Con questo freddo mi merito un Vin Brulè


Non so voi ma io, come si dice a Roma, con questo freddo sto battendo le brocche e il miglior modo di scaldarsi con un bicchiere in mano è rappresentato dal Vin Brulè, una bevanda calda a base di vino rosso (brulè significa infatti vino bruciato) che ha davvero molte proprietà benefiche: è corroborante, riscaldante e disinfettante, molto utile per i malanni di stagione. Ma non solo! Poeticamente il Vin Brulè ha il potere di riscaldare anche gli animi; molti infatti gli artisti di strada che negli anni passati sulle strade parigine si accompagnavano ad un bicchiere di caldo vino dolce.
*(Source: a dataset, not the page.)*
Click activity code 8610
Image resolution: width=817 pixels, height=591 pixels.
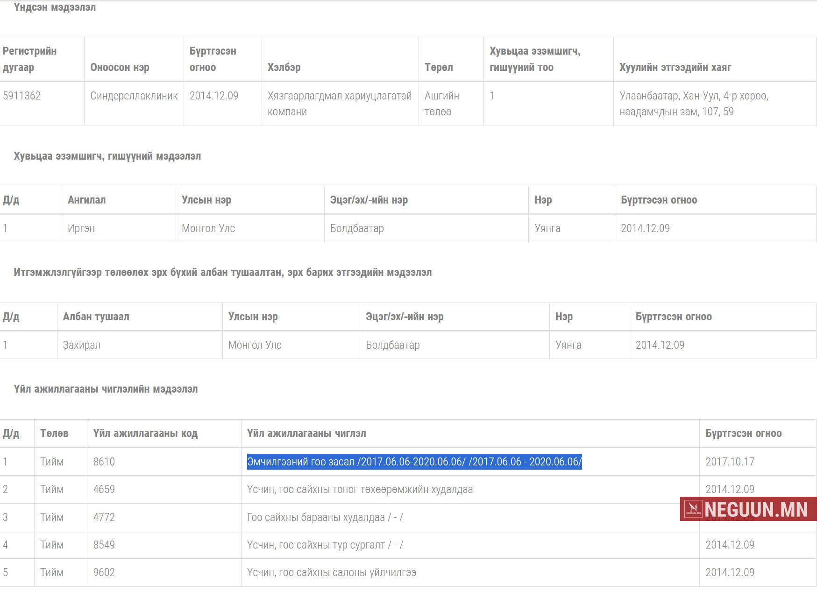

Le origini del Vin Brulè si perdono nella notte dei tempi visto che ho scoperto che non è altro che un derivato del Conditum Paradoxum, un vino speziato romano la cui antica ricetta è stata trascritta nelle pagine del Re Coquinaria di Apicio.

I. CONDITVM PARADOXVM:
Conditi paradoxi compositio: mellis pondo XV in aeneum vas mittuntur, praemissis vini sextariis duobus, ut in coctura mellis vinum decoquas. quod igni lento et aridis lignis calefactum, commotum ferula dum coquitur, si effervere coeperit, vini rore compescitur , praeter quod subtracto igni in se redit. cum perfrixerit, rursus accenditur. hoc secundo ac tertio fiet, ac tum demum remotum a foco post pridie despumatur. tum ‹mittes› piperis uncias IV iam triti, masticis scripulos III, folii et croci dragmae singulae, dactilorum ossibus torridis quinque, isdemque dactilis vino mollitis, intercedente prius suffusione vini de suo modo ac numero, ut tritura lenis habeatur. his omnibus paratis supermittis vini lenis sextaria XVIII. carbones perfecto aderunt [duo milia]. 

Ecco la traduzione:

“Siano versati in un vaso di bronzo un quarto di vino e due cucchiai di miele, in modo che, mentre il miele bolle, il vino diminuisca di volume. Scaldalo a fuoco lento; gira il tutto finchè prenderà il bollore; quando comincerà a salire, trattienilo versando altro vino. Una volta freddo fallo scaldare di nuovo. Ripeti per altre due volte. Il giorno dopo lo schiumerai. Aggiungi allora 120g di pepe, poco pistacchio, cannella e zafferano, cinque ossi arrostiti di datteri; trita cinque datteri che dal giorno precedente avrai posto nel vino per farli ammorbidire. Fatto ciò versa due litri circa di vino giovane”.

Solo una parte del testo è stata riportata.